Le laconisme étant une vertu militaire, on peut supposer que les sociétés fortement hiérarchisées
y ont recours naturellement, celle du Japon du temps de BASHÖ ne faisant pas exception.
Ce genre poétique a en effet quelque chose de spartiate.
Dans le même ordre d'idées, l'économie poétique d'Hiroshige, dans ses estampes de fleurs
comme dans ses paysages, est remarquable. Et davantage encore dans ses pages d'esquisses
où il va toujours directement à l'essentiel, et ne laisse aucun détail insignifiant, même si de nos
jours ces détails ne nous semblent pas toujours aussi indispensables qu'au peintre, parce que
la culture de l'époque nous échappe aujourd'hui en partie.

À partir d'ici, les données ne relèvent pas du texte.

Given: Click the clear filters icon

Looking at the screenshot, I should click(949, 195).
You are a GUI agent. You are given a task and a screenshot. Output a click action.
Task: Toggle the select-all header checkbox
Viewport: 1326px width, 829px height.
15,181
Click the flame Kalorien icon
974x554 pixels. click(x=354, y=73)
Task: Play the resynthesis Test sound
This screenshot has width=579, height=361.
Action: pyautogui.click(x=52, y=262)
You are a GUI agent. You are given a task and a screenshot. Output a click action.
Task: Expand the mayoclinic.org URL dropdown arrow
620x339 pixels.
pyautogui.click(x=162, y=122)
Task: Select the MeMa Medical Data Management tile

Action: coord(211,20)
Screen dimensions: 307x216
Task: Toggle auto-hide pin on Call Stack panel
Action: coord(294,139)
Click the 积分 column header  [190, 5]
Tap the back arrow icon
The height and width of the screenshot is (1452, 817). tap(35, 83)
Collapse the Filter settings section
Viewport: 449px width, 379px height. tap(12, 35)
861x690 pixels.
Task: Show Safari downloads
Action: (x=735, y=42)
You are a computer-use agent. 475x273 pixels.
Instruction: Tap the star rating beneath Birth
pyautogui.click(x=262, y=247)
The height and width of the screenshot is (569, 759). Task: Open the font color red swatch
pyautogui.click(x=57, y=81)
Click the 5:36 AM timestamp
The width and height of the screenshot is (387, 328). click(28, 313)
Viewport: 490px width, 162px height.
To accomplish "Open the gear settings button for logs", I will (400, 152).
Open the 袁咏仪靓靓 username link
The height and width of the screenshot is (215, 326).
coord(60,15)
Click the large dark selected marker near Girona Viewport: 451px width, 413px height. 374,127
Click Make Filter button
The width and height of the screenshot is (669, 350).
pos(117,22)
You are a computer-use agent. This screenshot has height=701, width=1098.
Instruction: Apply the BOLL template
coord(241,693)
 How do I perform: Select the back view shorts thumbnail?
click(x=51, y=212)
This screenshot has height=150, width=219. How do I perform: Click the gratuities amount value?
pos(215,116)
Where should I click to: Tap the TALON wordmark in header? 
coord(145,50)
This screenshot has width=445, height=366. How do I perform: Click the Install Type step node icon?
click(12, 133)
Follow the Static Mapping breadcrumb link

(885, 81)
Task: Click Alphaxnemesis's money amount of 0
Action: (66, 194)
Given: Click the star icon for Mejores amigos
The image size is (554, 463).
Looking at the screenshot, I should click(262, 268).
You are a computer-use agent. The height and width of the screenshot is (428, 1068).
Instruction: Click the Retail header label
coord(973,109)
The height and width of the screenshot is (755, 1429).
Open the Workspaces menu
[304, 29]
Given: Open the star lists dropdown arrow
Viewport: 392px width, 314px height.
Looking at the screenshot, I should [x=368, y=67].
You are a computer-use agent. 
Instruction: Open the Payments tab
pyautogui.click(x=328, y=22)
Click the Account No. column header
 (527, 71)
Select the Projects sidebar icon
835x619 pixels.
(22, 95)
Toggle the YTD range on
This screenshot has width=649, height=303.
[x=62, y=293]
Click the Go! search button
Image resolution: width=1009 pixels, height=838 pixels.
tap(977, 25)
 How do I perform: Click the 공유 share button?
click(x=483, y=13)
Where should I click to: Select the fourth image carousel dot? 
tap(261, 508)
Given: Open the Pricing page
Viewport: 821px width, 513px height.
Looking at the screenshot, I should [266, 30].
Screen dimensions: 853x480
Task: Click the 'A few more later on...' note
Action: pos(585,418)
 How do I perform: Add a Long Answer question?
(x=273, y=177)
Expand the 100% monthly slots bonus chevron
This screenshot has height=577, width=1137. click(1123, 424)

C'est ce rapt par la pensée et la vision qui impressionne le lecteur de poème ou le contemplateur
d'estampe : chaque oeuvre est le résumé d'un monde. Plus on se pénètre de la culture de ce monde,
celui du temps de l'Ukiyo-e en particulier, plus la charge poétique des oeuvres s'affirme.
C'est ce qui fascine aujourd'hui encore dans l'Art Japonais. L'émerveillement vient de la force
de l'esprit japonais s'emparant de la réalité des choses. Admirable leçon.